A esta altura la nieve está muy rica, pero hay que andar (pedalear) con cuidado, que un pequeño resbalón puede suponer un disgusto entre mediano y gordo. Y nos estamos haciendo mayores. Llevamos ya muchos años haciéndonos mayores.

Aquí Ete nos retrató sin que nos diésemos cuenta. Profesional.
Muy divertida y tranquila la bajada, disfrutando un montón (o dos): desvío en el Arroyo de los Neveros para retomar la sendita paralela a la cacera hasta Tobarejos, la no menos bonita que nos lleva hasta la Fuente de la Plata, izquierda por la senda del Arroyo del Rastrillo esquivando robles a diestra y siniestra... y en menos que canta un gallo nos plantamos en la Puerta de Cossíos, donde Ete se quita los mitones, que parece que empieza a sentir falta de sensibilidad en los dátiles.


Nada más cruzar la carretera nos encontramos con un Perico. Parece que hoy ha cambiado la flaca por una agradable y fresquita carrerilla granjil. Mirad qué azul y qué contento está.

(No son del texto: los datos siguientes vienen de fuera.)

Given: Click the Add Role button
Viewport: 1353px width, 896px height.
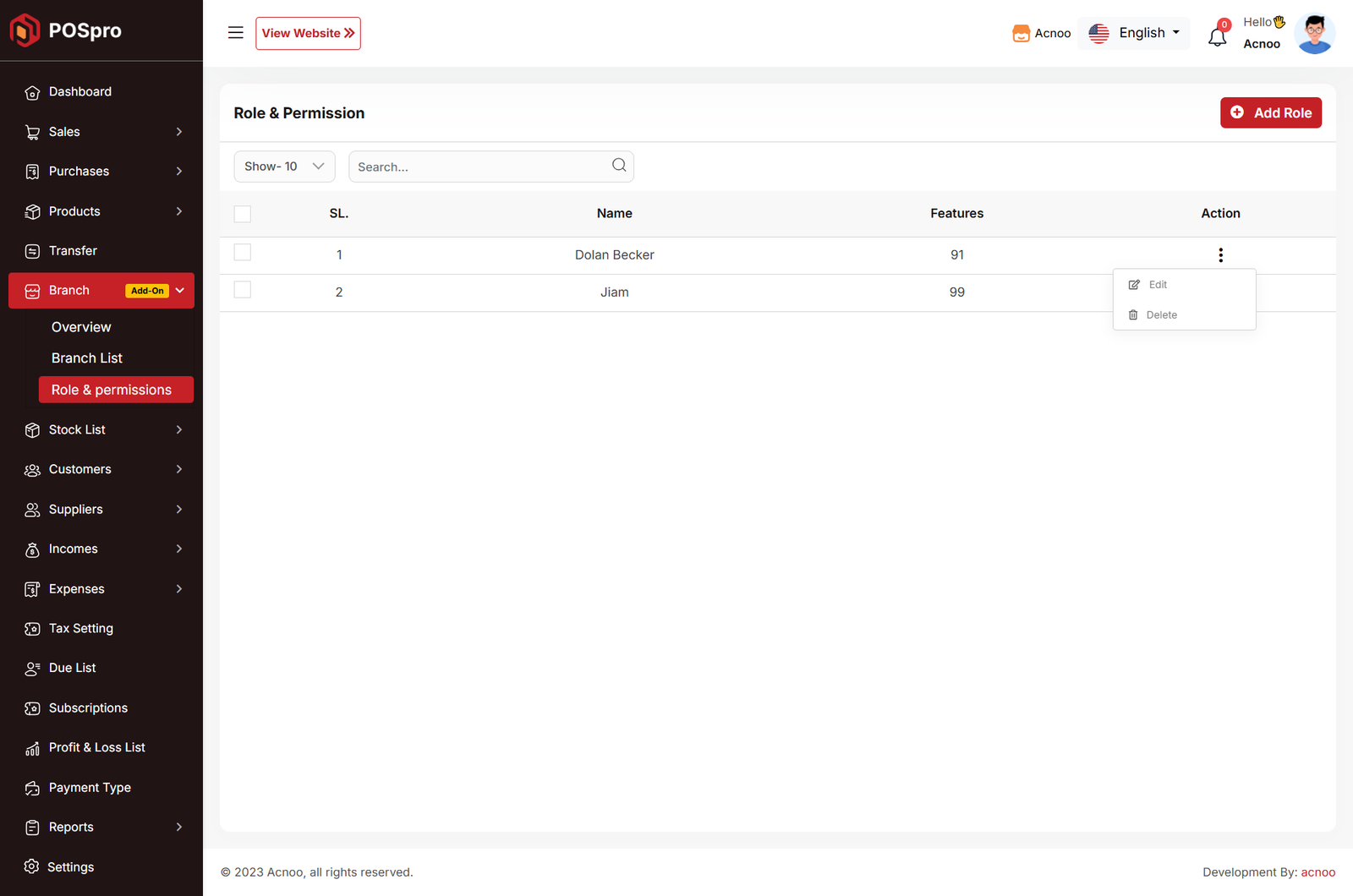Looking at the screenshot, I should pyautogui.click(x=1270, y=113).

Pedro a punto de arrancarse con una jota aragonesa.
Puente del Niño, huertas de los judiones, etc, etc... De nuevo la nieve se convierte en prosáica lluvia haciendo más pesadote y aburrido (si ello cupiera) el carril bici.

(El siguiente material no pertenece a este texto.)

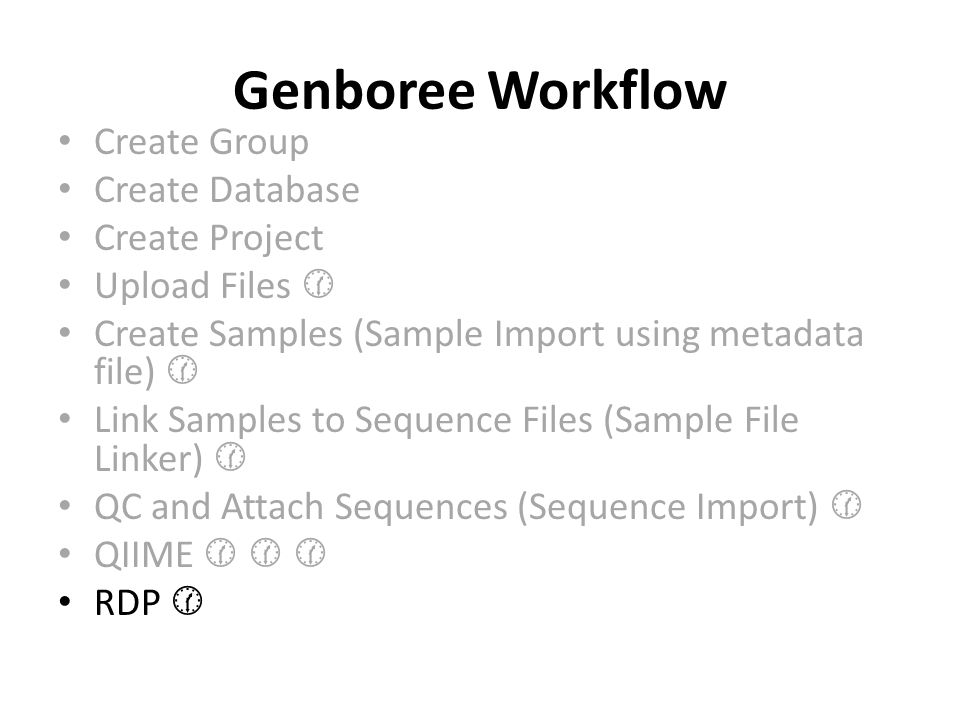Select the Create Project bullet text
Viewport: 960px width, 720px height.
click(x=209, y=238)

Lo peor, que justo al terminarnos la caña en el Excálibur e irnos... ¡salía la paella!.

Finalizo con foto-denuncia: Hoy no eran erráticos jubilados caminando de cuatro en cuatro, ni paseantes con impredecibles perros (atados o no, da igual), sino dos coches aparcadetes en el carril bici (¿carril bici?). El primero ya estaba cuando pasamos por la mañana. En el segundo estaban parados con las luces dadas (un detalle por su parte) poniendo un güasap o, al menos, eso parecía. Ya puestos, propongo que se celebren manifestaciones y sentadas varias, o también, por qué no, que vengan a celebrar sus victorias del Atlético de Madrid, que ya puestos...


 O la Feria de Abril en el carril bici, sugiero.

(Por cierto: reivindico la figura de Mariano Medina)

Trialera: Dícese de la parte del camino donde tus huevos abandonan su lugar para hacerle compañia a la garganta.